Measuring and Controlling Energy Level Alignment at Hybrid Organic/Inorganic Semiconductor Interfaces

Abstract

In this dissertation, I present the results of my research regarding hybrid semiconductor interfaces between organic and inorganic semiconductors. Using photoemission spectroscopy, I elucidate the important role of defect-induced electronic states within the inorganic semiconductor phase. These states significantly affect both the energy level alignment and the charge carrier dynamics at the hybrid interface. I demonstrate that the behavior of these hybrid semiconductor interfaces is complex and not well characterized by current models for organic semiconductor interfaces.
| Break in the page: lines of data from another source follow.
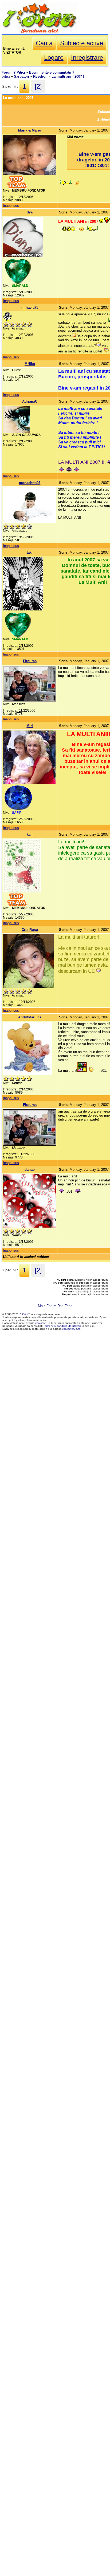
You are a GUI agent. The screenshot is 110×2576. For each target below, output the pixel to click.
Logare (54, 57)
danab (30, 1170)
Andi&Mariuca (29, 1017)
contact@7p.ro (71, 1328)
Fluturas (30, 661)
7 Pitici (23, 1314)
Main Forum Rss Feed (55, 1306)
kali (30, 834)
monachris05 (29, 483)
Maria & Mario (29, 130)
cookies (40, 1322)
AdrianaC (29, 401)
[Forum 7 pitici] (39, 32)
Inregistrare (87, 57)
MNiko (30, 364)
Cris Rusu (30, 930)
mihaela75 (29, 307)
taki (30, 552)
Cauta (44, 43)
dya (30, 212)
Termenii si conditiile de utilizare (62, 1325)
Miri (29, 726)
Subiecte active (81, 43)
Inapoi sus (11, 206)
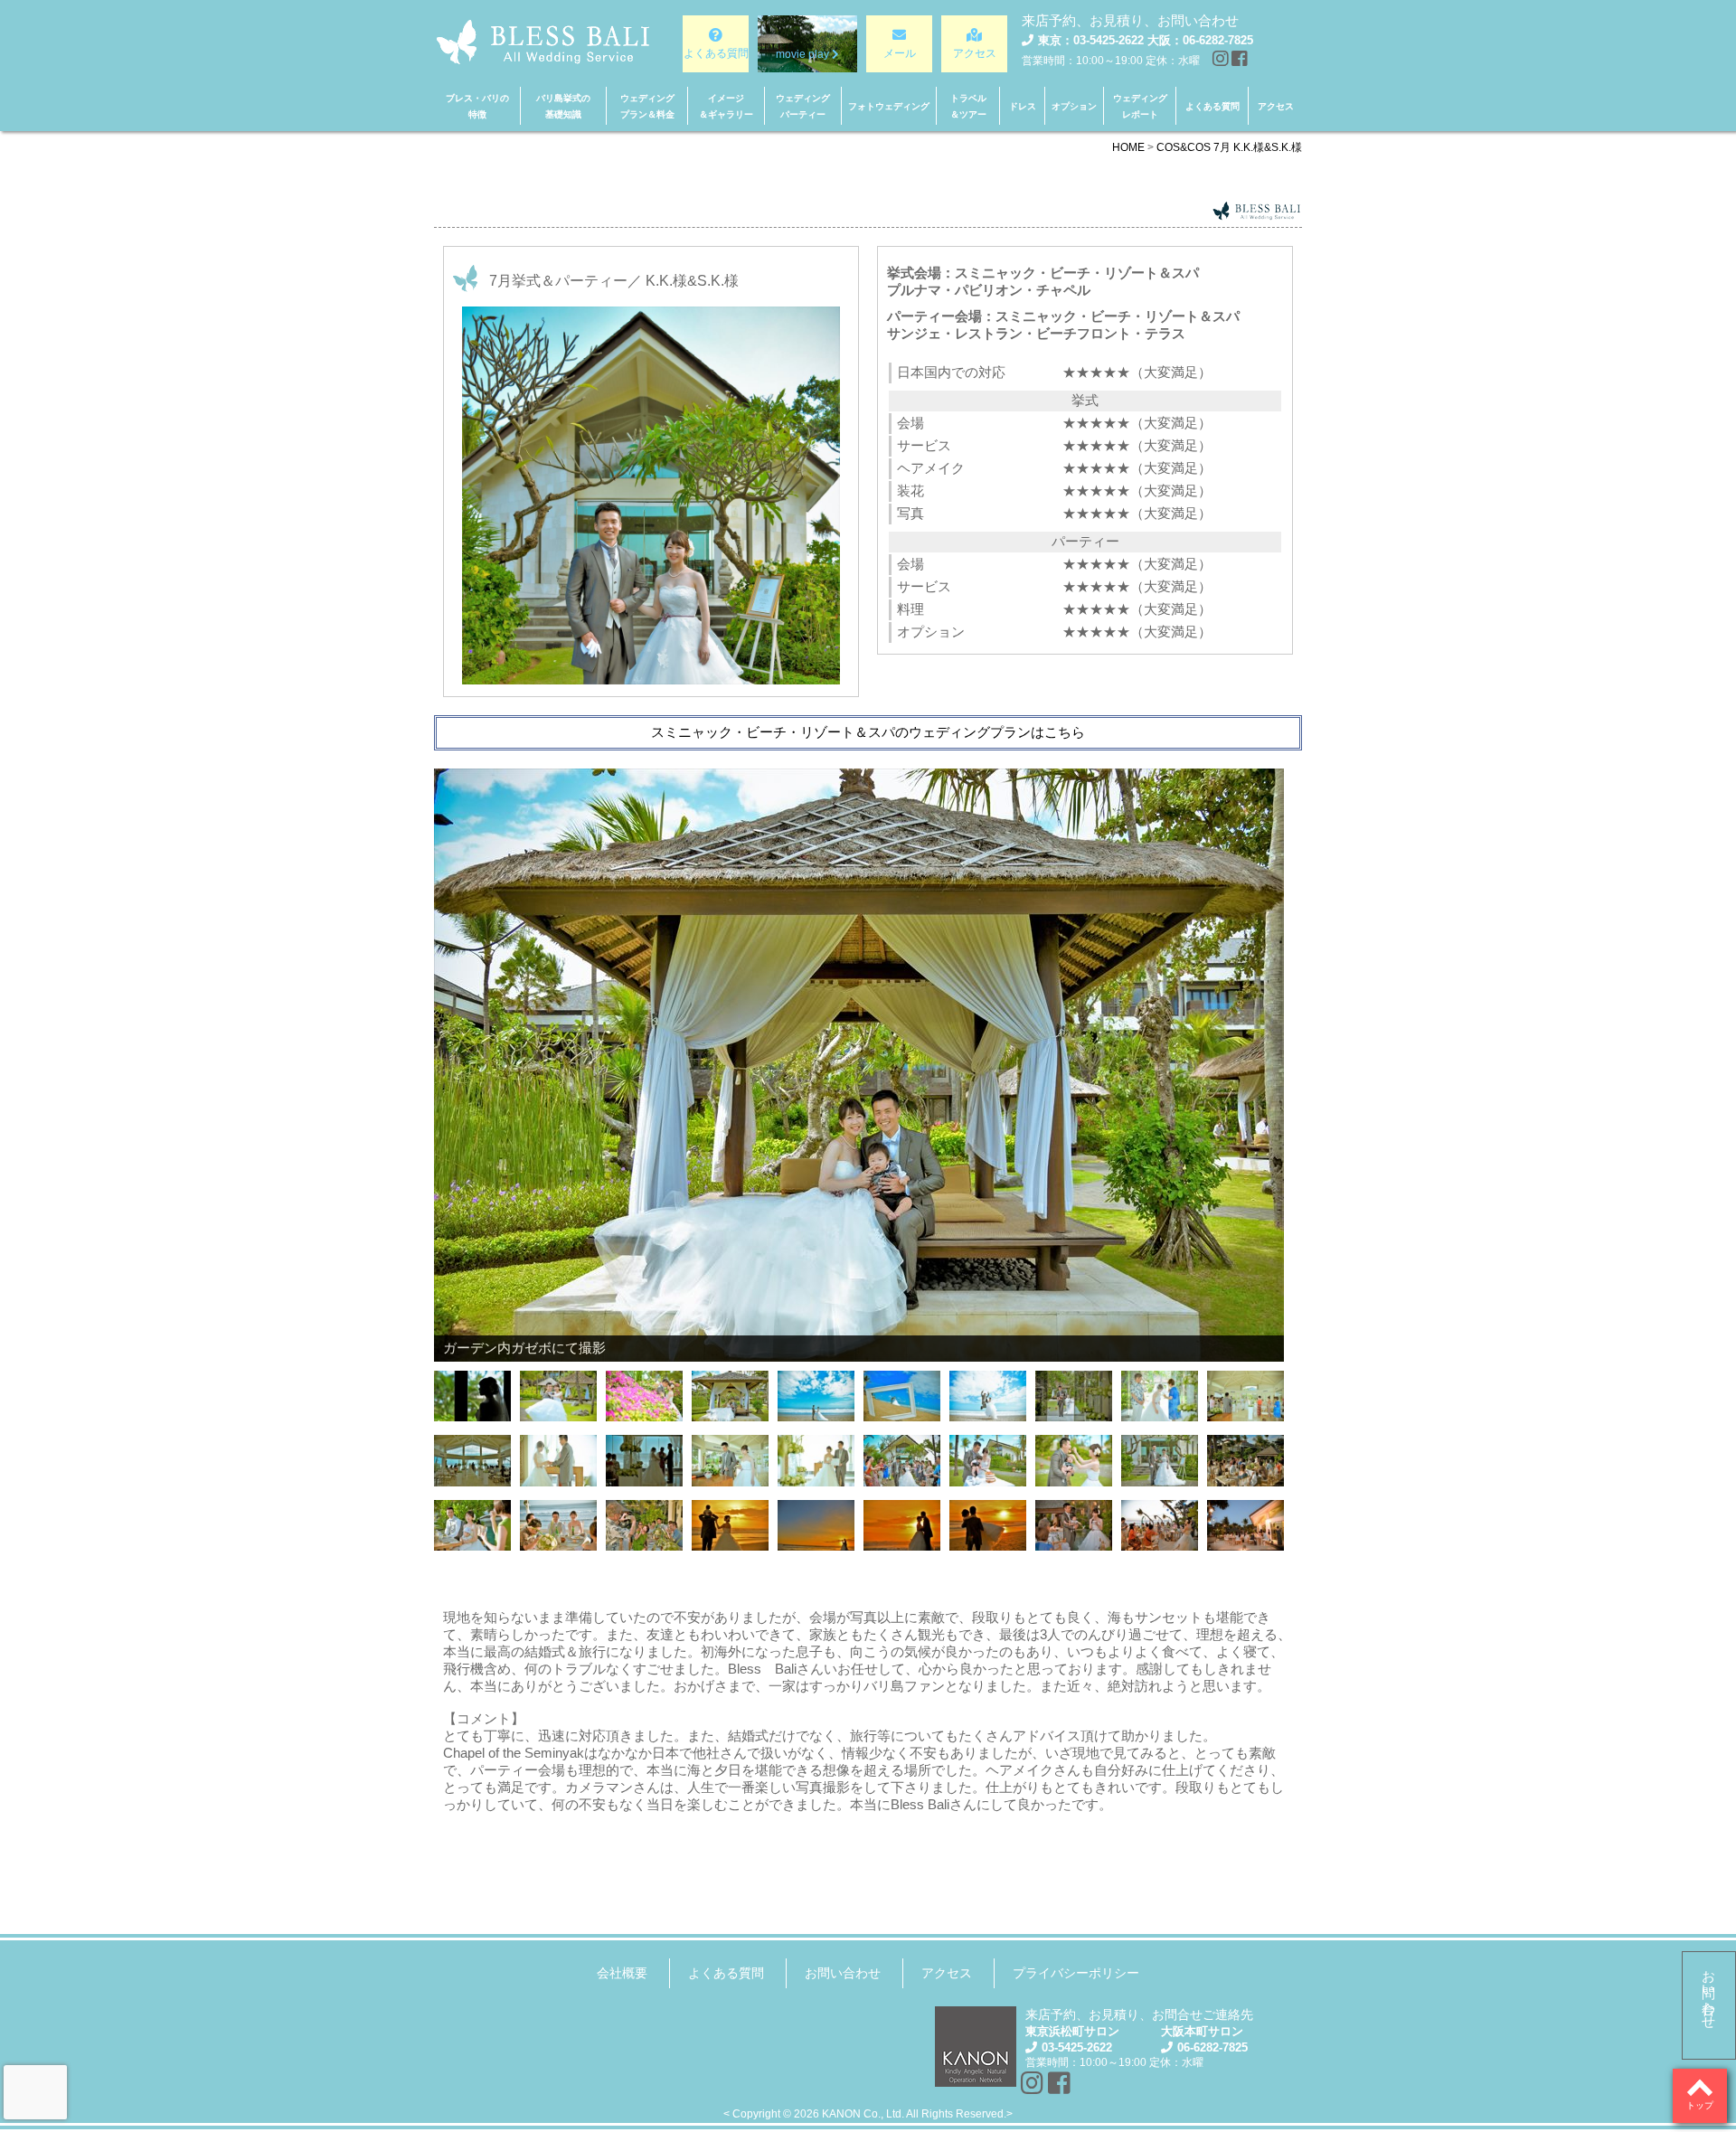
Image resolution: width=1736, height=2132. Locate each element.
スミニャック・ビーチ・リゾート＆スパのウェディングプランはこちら (868, 732)
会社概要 (622, 1973)
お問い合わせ (1709, 1992)
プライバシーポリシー (1076, 1973)
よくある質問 (726, 1973)
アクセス (946, 1973)
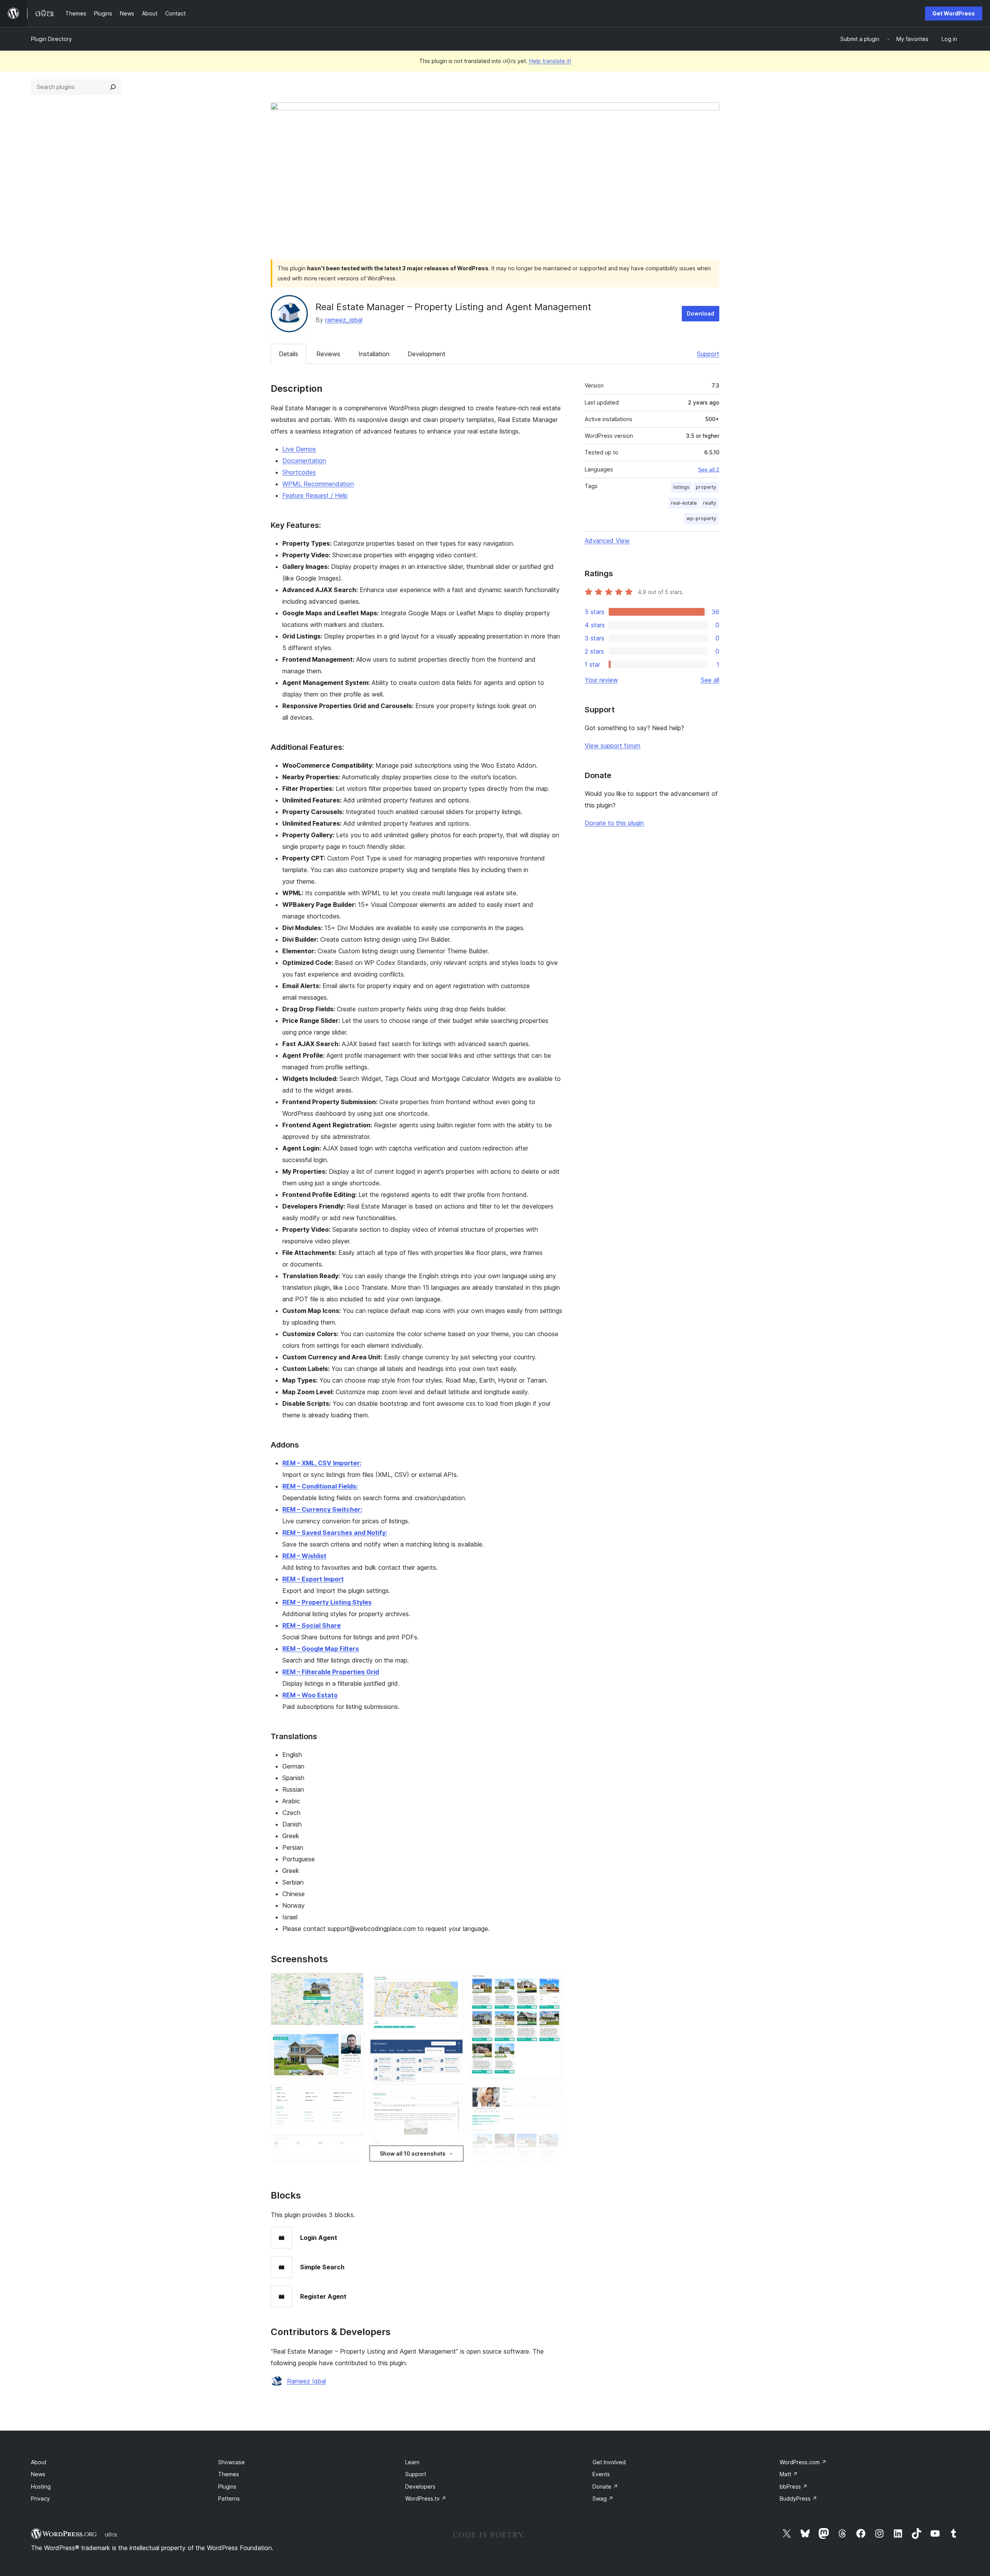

Specifically, I show that hybrid interfaces host unique electronic phenomena that depend sensitively on the surface structure of the inorganic semiconductor. I also demonstrate new applications of photoemission spectroscopies that enable the direct analysis of important properties of inorganic semiconductors, including charge carrier behavior near hybrid interfaces and the electronic character of defect-induced energy levels. The research presented here focuses on two different n-type inorganic semiconductors, tin disulfide (SnS₂) and zinc oxide (ZnO). SnS₂ is a layered transition metal dichalcogenide that presents an atomically flat and inert surface, ideal for sensitively probing electronic interactions at the hybrid interface. To probe the electronic structure of the SnS₂ surface, I used a variety of organic molecules, including copper phthalocyanine, vanadyl naphthalocyanine, chloro-boron subphthalocyanine, and C₆₀. ZnO has a complex surface structure that can be modified by simple experimental procedures; it was therefore used as a tunable semiconductor substrate where the effects of altered electronic structure can be observed. By carefully studying the origin of hybrid interfacial interactions, these research projects provide a first step in explicitly elucidating the fundamental mechanisms that determine the electronic properties of hybrid interfaces.